**YOUR GOAL**
Could you duplicate the AEP Young Artist Award text below in full, word for word?

**EXTRACTED TEXT**

____

AEP Young Artist Award

 The Arts Education Partnership’s AEP Youth in Arts Program recognizes and honors accomplished, talented students while shining a spotlight on supportive parents, dedicated teachers and thriving arts programs in the region of AEP Annual Convenings. The Youth in Arts Program consists of the Young Artist Award, and student performing and learning experiences.

Young Artist Award Objectives

Develop leadership skills and build self-confidence among young people. The Young Artist awardee serves as an ambassador representing his or her school and community before a national audience of arts and education professionals. AEP coaches the student in developing and delivering brief public remarks focused on his or her perspective on the arts’ role in education.

Celebrate and foster educational and artistic excellence in America’s public schools and communities. AEP presents the awardees’s art program with an official certificate of recognition for excellence in arts education as demonstrated by the Young Artist and a donation for art supplies.

Recognize the network of support–parents, educators and schools–that contribute to student success. The awardee’s parents and teacher receive special recognition at the AEP Annual Convening.  

Meet the 2017 Young Artist Award Recipient, Abby Huston 

Abby Huston is a senior at Middletown High School in Myersville, Md., and a 2017 Maryland State Award of Merit winner. She has played the piano since seventh grade and enjoys performing classical music. Abby received a National PTA Reflections Award for the 2016-17 “What is Your Story?” theme for her artwork, The Hue of Music, pictured on the front cover of this program.

____

Stored data:
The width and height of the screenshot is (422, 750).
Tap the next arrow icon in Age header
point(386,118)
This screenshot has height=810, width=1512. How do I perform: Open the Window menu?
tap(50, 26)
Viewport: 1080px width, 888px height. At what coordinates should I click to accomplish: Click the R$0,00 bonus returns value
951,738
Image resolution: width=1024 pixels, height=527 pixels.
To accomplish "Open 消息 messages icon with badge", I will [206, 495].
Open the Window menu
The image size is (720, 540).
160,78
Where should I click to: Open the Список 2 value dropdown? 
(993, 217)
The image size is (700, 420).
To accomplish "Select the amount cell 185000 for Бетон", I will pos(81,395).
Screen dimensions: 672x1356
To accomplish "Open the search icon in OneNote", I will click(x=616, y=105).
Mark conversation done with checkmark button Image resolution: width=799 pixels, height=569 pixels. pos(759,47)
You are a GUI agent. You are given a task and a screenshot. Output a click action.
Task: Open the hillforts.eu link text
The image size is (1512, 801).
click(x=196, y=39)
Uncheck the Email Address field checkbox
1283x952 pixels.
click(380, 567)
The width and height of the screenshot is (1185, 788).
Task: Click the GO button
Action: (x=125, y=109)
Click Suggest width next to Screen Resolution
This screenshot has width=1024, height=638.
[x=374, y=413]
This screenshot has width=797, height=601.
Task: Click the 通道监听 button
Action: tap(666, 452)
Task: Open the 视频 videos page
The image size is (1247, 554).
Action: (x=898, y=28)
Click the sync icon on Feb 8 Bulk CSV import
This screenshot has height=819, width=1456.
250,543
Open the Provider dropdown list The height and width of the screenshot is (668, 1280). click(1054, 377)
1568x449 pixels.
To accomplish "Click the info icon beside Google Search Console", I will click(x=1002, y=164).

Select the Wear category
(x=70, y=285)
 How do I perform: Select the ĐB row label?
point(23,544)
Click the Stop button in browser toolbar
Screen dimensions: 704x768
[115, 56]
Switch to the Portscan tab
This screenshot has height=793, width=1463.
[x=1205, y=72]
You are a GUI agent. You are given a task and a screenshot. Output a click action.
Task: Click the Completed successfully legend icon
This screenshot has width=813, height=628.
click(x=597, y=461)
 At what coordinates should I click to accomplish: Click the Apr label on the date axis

____

**EXPECTED ANSWER**
AEP Young Artist Award

 The Arts Education Partnership’s AEP Youth in Arts Program recognizes and honors accomplished, talented students while shining a spotlight on supportive parents, dedicated teachers and thriving arts programs in the region of AEP Annual Convenings. The Youth in Arts Program consists of the Young Artist Award, and student performing and learning experiences.

Young Artist Award Objectives

Develop leadership skills and build self-confidence among young people. The Young Artist awardee serves as an ambassador representing his or her school and community before a national audience of arts and education professionals. AEP coaches the student in developing and delivering brief public remarks focused on his or her perspective on the arts’ role in education.

Celebrate and foster educational and artistic excellence in America’s public schools and communities. AEP presents the awardees’s art program with an official certificate of recognition for excellence in arts education as demonstrated by the Young Artist and a donation for art supplies.

Recognize the network of support–parents, educators and schools–that contribute to student success. The awardee’s parents and teacher receive special recognition at the AEP Annual Convening.  

Meet the 2017 Young Artist Award Recipient, Abby Huston 

Abby Huston is a senior at Middletown High School in Myersville, Md., and a 2017 Maryland State Award of Merit winner. She has played the piano since seventh grade and enjoys performing classical music. Abby received a National PTA Reflections Award for the 2016-17 “What is Your Story?” theme for her artwork, The Hue of Music, pictured on the front cover of this program.